Concurrency and scaling in GCP - Time & Space Complexity
When systems handle many tasks at once, understanding how time grows with more work helps us plan better.
We want to know how adding more users or requests affects the time to complete tasks.
Analyze the time complexity of scaling a service with concurrent requests.
// Pseudocode for handling concurrent requests
for each request in incoming_requests:
start new thread to process request
process request asynchronously
return response when done
This sequence shows how a service handles multiple requests at the same time using concurrency.
Look at what repeats as requests increase.
- Primary operation: Starting a new thread or process for each request.

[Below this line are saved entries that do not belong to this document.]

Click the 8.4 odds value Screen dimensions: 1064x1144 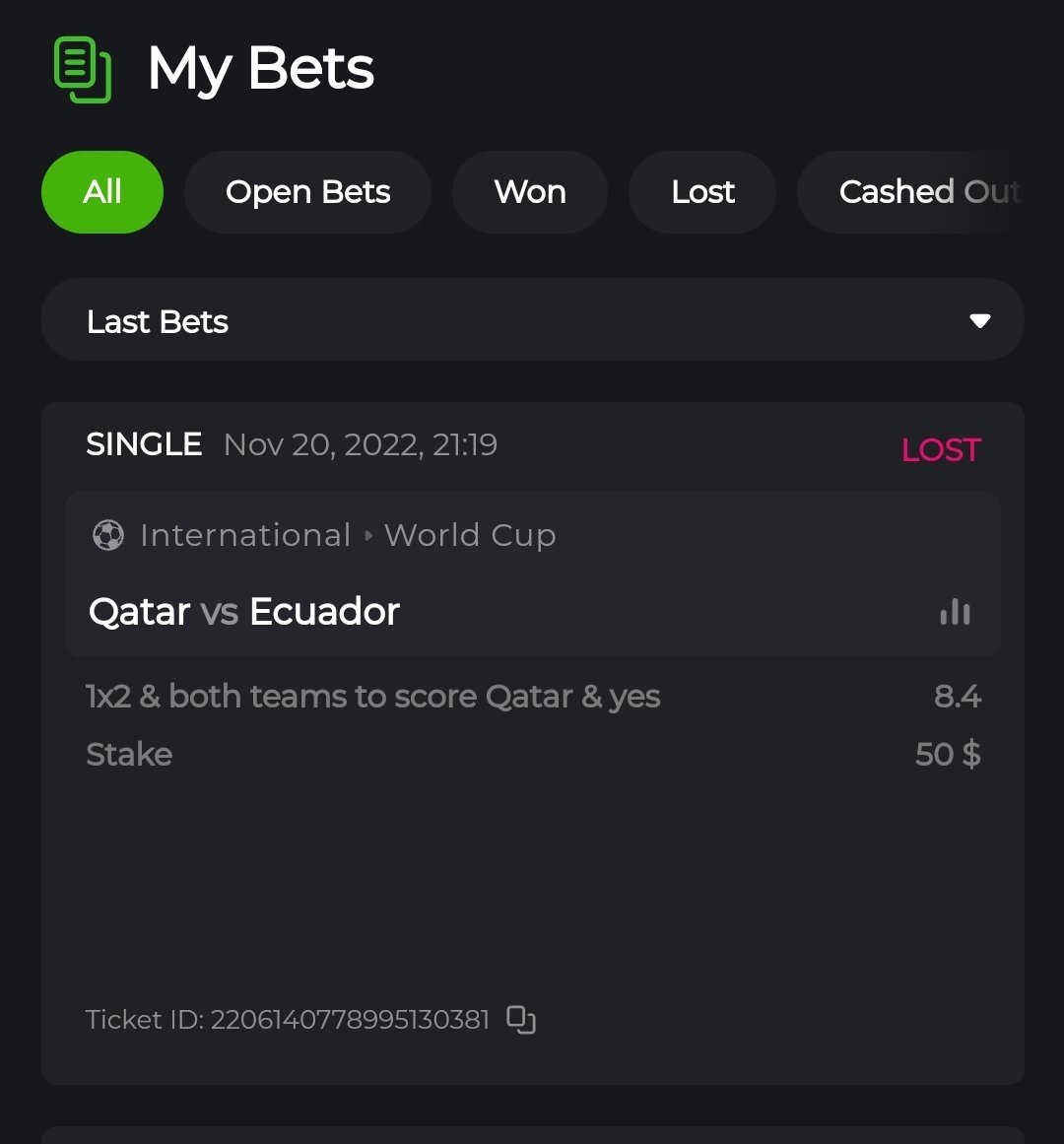(957, 697)
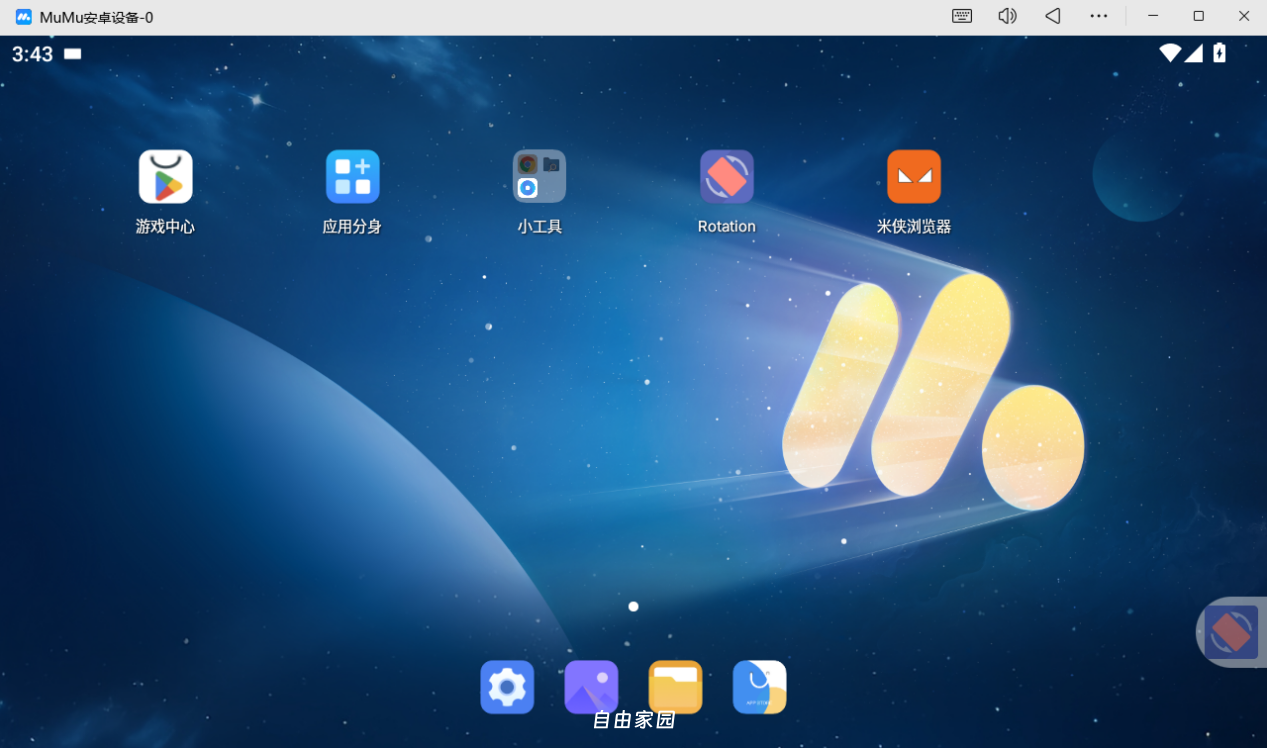Click the keyboard icon in the emulator toolbar
Image resolution: width=1267 pixels, height=748 pixels.
coord(961,16)
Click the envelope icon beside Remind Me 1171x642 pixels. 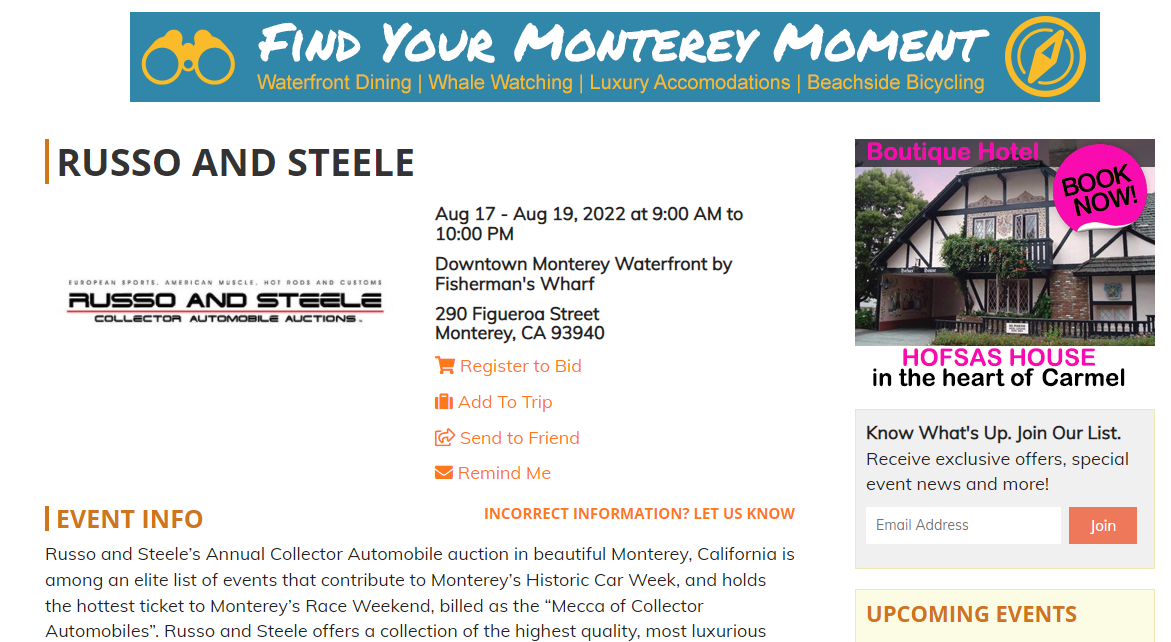coord(444,473)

- How many times: Once per incoming request.
Each new request adds one more concurrent operation.
| Input Size (n) | Approx. API Calls/Operations |
|---|---|
| 10 | 10 concurrent threads/processes |
| 100 | 100 concurrent threads/processes |
| 1000 | 1000 concurrent threads/processes |
Pattern observation: The number of concurrent operations grows directly with the number of requests.
Time Complexity: O(n)
This means the time to start handling all requests grows linearly as more requests come in.
[X] Wrong: "Adding more requests won't affect time because they run at the same time."
[OK] Correct: Even if requests run concurrently, starting and managing each one takes time and resources, so total work grows with requests.
Understanding how concurrency scales helps you design systems that handle many users smoothly, a key skill in cloud roles.
"What if we used a fixed number of worker threads instead of one per request? How would the time complexity change?"